As of Wednesday, July 3, 2013
© Copyright 2013
Gwinnett Daily Post
ATLANTA -- The Georgia Supreme Court ruled Monday against a man challenging his 2010 DUI arrest in Gwinnett.
Weston Cronkite, a New Jersey resident, was stopped for speeding in Gwinnett on Jan. 15, 2010. With breath tests at the scene producing blood-alcohol content readings of 0.187 and 0.201 -- well over Georgia's legal limit of 0.08 -- he was ultimately charged with driving under the influence.

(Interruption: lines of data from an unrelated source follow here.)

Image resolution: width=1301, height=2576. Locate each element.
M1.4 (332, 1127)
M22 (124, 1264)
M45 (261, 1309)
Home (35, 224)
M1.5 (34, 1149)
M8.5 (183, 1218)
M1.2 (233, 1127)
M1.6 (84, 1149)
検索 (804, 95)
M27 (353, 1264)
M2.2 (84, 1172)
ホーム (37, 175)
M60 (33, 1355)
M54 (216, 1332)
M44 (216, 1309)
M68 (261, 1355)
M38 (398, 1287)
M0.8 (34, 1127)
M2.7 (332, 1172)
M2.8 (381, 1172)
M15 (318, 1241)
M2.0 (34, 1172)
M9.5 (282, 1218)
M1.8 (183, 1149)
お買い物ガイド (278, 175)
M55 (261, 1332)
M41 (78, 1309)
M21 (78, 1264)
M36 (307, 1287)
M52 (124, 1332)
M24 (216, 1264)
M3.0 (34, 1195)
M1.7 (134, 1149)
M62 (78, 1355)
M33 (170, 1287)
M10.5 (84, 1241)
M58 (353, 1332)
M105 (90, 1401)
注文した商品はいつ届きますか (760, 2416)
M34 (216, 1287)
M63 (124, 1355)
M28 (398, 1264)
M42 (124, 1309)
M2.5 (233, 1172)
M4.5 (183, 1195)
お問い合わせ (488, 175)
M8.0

As he awaited trial, Cronkite filed a request for the testimony of a representative from the manufacturer of the Intoxilyzer 5000, the device with which his BAC was determined. A local court and a state court of appeals ruled that the expert's testimony -- that teeth implants or partial dentures like Cronkite has could "cause the trapping of excess alcohol in one's mouth" -- was immaterial.
The Georgia Supreme Court upheld that ruling Monday with a unanimous decision.
"... Cronkite presented no evidence that mouth alcohol was present during his breath test such that an error message should have been generated that was not generated," the opinion, written by Justice Harold Melton, said. "Indeed, the mere possibility that alcohol can remain present in the mouth due to the existence of a surgical implant and retainer does not amount to evidence of facts pointing to the actual existence of excess alcohol in the mouth at the time of Cronkite's breath test."
The state was represented by Gwinnett County Solicitor General Rosanna Szabo.